begin Task material

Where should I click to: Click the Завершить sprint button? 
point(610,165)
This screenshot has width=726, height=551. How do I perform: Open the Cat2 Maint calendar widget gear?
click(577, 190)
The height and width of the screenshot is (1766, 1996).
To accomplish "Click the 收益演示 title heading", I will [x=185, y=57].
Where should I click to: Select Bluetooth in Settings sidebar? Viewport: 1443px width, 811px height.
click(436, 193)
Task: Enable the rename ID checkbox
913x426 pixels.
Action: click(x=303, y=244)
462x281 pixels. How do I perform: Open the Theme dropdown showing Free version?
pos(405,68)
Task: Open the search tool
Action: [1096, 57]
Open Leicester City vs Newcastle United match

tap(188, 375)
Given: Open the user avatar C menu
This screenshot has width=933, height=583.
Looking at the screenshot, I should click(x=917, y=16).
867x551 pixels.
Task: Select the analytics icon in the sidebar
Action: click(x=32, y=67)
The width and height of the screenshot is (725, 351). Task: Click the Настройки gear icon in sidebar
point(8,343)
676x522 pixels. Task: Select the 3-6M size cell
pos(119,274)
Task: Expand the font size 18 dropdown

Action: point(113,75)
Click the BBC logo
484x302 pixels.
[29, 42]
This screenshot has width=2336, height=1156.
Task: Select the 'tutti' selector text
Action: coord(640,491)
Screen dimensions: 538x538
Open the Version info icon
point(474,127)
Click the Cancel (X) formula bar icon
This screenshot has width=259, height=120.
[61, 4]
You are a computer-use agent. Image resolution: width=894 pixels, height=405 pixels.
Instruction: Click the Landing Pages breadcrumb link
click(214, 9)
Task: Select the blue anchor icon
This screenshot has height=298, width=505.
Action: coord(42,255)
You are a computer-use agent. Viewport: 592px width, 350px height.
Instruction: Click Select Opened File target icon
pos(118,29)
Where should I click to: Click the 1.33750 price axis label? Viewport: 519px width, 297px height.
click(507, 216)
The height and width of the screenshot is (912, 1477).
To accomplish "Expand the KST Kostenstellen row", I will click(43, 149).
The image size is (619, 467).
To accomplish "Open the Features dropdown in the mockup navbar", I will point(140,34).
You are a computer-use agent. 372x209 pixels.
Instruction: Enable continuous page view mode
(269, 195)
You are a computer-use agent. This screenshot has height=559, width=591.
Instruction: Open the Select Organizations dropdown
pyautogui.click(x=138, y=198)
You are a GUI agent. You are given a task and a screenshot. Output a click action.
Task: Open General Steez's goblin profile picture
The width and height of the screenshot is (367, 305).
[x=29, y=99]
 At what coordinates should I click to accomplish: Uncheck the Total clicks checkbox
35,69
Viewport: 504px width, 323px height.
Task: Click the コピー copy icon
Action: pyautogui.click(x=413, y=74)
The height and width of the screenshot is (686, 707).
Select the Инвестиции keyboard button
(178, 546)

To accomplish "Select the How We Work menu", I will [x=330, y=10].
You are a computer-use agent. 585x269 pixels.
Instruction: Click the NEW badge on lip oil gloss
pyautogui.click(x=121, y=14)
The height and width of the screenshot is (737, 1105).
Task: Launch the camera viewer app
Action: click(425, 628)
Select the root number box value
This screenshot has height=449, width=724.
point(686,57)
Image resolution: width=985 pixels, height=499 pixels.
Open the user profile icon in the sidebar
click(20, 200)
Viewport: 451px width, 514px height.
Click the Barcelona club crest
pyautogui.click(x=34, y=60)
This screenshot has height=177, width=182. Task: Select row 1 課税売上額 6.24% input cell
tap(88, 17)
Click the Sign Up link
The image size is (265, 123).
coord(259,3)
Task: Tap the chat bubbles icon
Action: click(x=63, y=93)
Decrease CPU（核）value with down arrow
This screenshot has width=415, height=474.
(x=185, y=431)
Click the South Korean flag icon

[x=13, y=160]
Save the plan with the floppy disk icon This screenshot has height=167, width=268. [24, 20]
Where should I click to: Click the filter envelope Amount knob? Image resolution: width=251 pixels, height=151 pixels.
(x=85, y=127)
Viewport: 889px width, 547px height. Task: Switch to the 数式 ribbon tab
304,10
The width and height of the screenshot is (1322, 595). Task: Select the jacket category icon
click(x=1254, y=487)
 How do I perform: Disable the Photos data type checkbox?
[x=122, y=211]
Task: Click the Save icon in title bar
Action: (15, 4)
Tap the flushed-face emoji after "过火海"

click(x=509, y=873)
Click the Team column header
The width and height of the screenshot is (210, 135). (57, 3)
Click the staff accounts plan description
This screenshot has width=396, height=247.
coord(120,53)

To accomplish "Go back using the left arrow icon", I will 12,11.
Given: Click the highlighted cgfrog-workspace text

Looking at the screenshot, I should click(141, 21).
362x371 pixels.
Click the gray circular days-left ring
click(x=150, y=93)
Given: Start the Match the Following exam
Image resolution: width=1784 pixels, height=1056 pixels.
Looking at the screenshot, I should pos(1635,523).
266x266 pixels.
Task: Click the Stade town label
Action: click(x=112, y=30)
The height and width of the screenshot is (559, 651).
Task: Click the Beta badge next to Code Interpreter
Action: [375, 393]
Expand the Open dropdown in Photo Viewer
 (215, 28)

end Task material

- Instruction
Rename "Photo Viewer" to "Image Viewer" throughout the records above, and write out all the records again with nothing else altered.

- Task result
Where should I click to: Click the Завершить sprint button? 
point(610,165)
This screenshot has width=726, height=551. How do I perform: Open the Cat2 Maint calendar widget gear?
click(577, 190)
The height and width of the screenshot is (1766, 1996).
To accomplish "Click the 收益演示 title heading", I will [x=185, y=57].
Where should I click to: Select Bluetooth in Settings sidebar? Viewport: 1443px width, 811px height.
click(436, 193)
Task: Enable the rename ID checkbox
913x426 pixels.
Action: click(x=303, y=244)
462x281 pixels. How do I perform: Open the Theme dropdown showing Free version?
pos(405,68)
Task: Open the search tool
Action: [1096, 57]
Open Leicester City vs Newcastle United match

tap(188, 375)
Given: Open the user avatar C menu
This screenshot has width=933, height=583.
Looking at the screenshot, I should click(x=917, y=16).
867x551 pixels.
Task: Select the analytics icon in the sidebar
Action: click(x=32, y=67)
The width and height of the screenshot is (725, 351). Task: Click the Настройки gear icon in sidebar
point(8,343)
676x522 pixels. Task: Select the 3-6M size cell
pos(119,274)
Task: Expand the font size 18 dropdown

Action: point(113,75)
Click the BBC logo
484x302 pixels.
[29, 42]
This screenshot has width=2336, height=1156.
Task: Select the 'tutti' selector text
Action: coord(640,491)
Screen dimensions: 538x538
Open the Version info icon
point(474,127)
Click the Cancel (X) formula bar icon
This screenshot has width=259, height=120.
[61, 4]
You are a computer-use agent. Image resolution: width=894 pixels, height=405 pixels.
Instruction: Click the Landing Pages breadcrumb link
click(214, 9)
Task: Select the blue anchor icon
This screenshot has height=298, width=505.
Action: coord(42,255)
You are a computer-use agent. Viewport: 592px width, 350px height.
Instruction: Click Select Opened File target icon
pos(118,29)
Where should I click to: Click the 1.33750 price axis label? Viewport: 519px width, 297px height.
click(507, 216)
The height and width of the screenshot is (912, 1477).
To accomplish "Expand the KST Kostenstellen row", I will click(43, 149).
The image size is (619, 467).
To accomplish "Open the Features dropdown in the mockup navbar", I will point(140,34).
You are a computer-use agent. 372x209 pixels.
Instruction: Enable continuous page view mode
(269, 195)
You are a computer-use agent. This screenshot has height=559, width=591.
Instruction: Open the Select Organizations dropdown
pyautogui.click(x=138, y=198)
You are a GUI agent. You are given a task and a screenshot. Output a click action.
Task: Open General Steez's goblin profile picture
The width and height of the screenshot is (367, 305).
[x=29, y=99]
 At what coordinates should I click to accomplish: Uncheck the Total clicks checkbox
35,69
Viewport: 504px width, 323px height.
Task: Click the コピー copy icon
Action: pyautogui.click(x=413, y=74)
The height and width of the screenshot is (686, 707).
Select the Инвестиции keyboard button
(178, 546)

To accomplish "Select the How We Work menu", I will [x=330, y=10].
You are a computer-use agent. 585x269 pixels.
Instruction: Click the NEW badge on lip oil gloss
pyautogui.click(x=121, y=14)
The height and width of the screenshot is (737, 1105).
Task: Launch the camera viewer app
Action: click(425, 628)
Select the root number box value
This screenshot has height=449, width=724.
point(686,57)
Image resolution: width=985 pixels, height=499 pixels.
Open the user profile icon in the sidebar
click(20, 200)
Viewport: 451px width, 514px height.
Click the Barcelona club crest
pyautogui.click(x=34, y=60)
This screenshot has height=177, width=182. Task: Select row 1 課税売上額 6.24% input cell
tap(88, 17)
Click the Sign Up link
The image size is (265, 123).
coord(259,3)
Task: Tap the chat bubbles icon
Action: click(x=63, y=93)
Decrease CPU（核）value with down arrow
This screenshot has width=415, height=474.
(x=185, y=431)
Click the South Korean flag icon

[x=13, y=160]
Save the plan with the floppy disk icon This screenshot has height=167, width=268. [24, 20]
Where should I click to: Click the filter envelope Amount knob? Image resolution: width=251 pixels, height=151 pixels.
(x=85, y=127)
Viewport: 889px width, 547px height. Task: Switch to the 数式 ribbon tab
304,10
The width and height of the screenshot is (1322, 595). Task: Select the jacket category icon
click(x=1254, y=487)
 How do I perform: Disable the Photos data type checkbox?
[x=122, y=211]
Task: Click the Save icon in title bar
Action: (15, 4)
Tap the flushed-face emoji after "过火海"

click(x=509, y=873)
Click the Team column header
The width and height of the screenshot is (210, 135). (57, 3)
Click the staff accounts plan description
This screenshot has width=396, height=247.
coord(120,53)

To accomplish "Go back using the left arrow icon", I will 12,11.
Given: Click the highlighted cgfrog-workspace text

Looking at the screenshot, I should click(141, 21).
362x371 pixels.
Click the gray circular days-left ring
click(x=150, y=93)
Given: Start the Match the Following exam
Image resolution: width=1784 pixels, height=1056 pixels.
Looking at the screenshot, I should pos(1635,523).
266x266 pixels.
Task: Click the Stade town label
Action: click(x=112, y=30)
The height and width of the screenshot is (559, 651).
Task: Click the Beta badge next to Code Interpreter
Action: [375, 393]
Expand the Open dropdown in Image Viewer
 (215, 28)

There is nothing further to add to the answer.